### [THE DATA]
········

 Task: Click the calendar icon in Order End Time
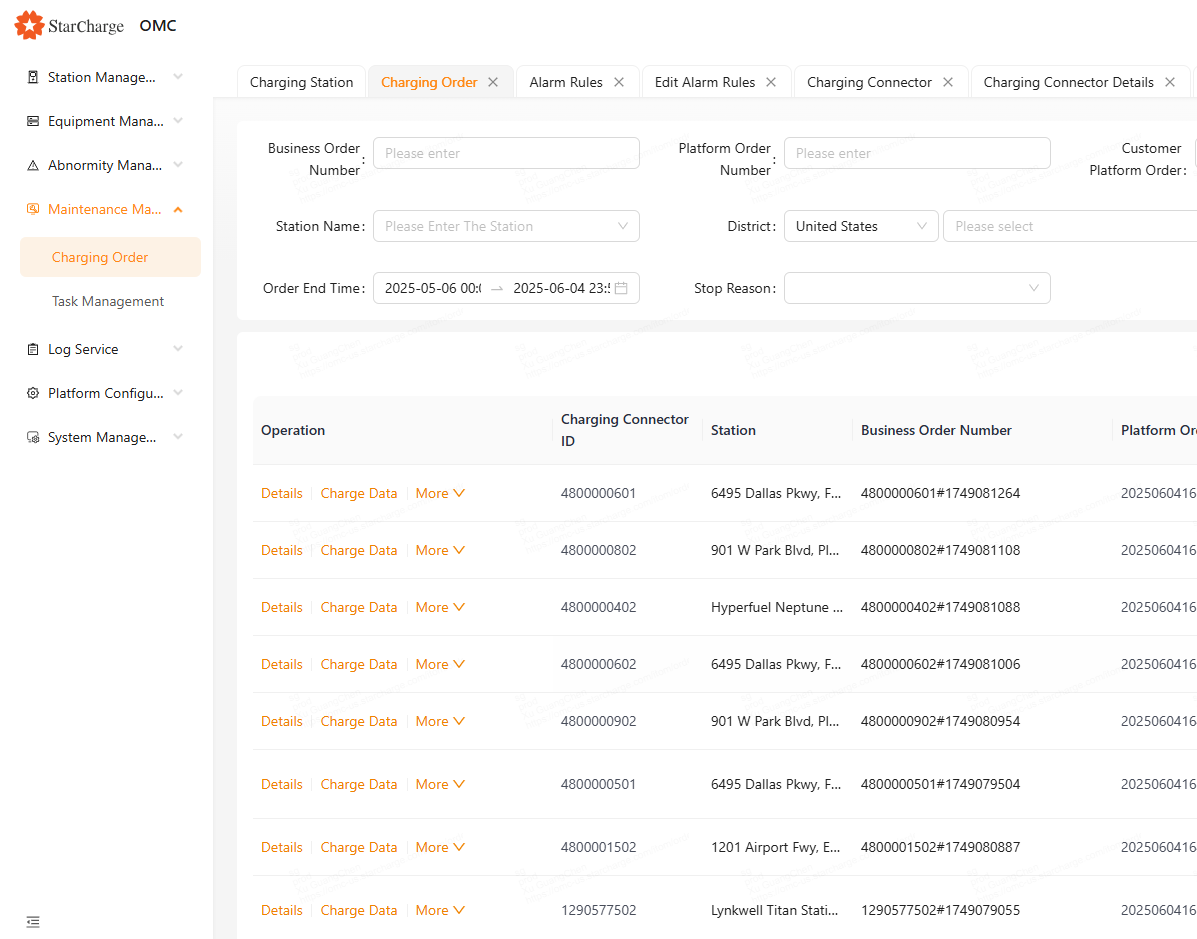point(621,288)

········

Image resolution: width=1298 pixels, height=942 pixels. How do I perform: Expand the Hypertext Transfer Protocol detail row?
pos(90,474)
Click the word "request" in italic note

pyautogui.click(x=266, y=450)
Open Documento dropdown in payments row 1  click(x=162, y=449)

········

In the listing above, find the line containing "Click the word" and the line containing "Open Documento dropdown", then retype both and every line between them exactly, with nothing else.

### [ANSWER BOX]
Click the word "request" in italic note

pyautogui.click(x=266, y=450)
Open Documento dropdown in payments row 1  click(x=162, y=449)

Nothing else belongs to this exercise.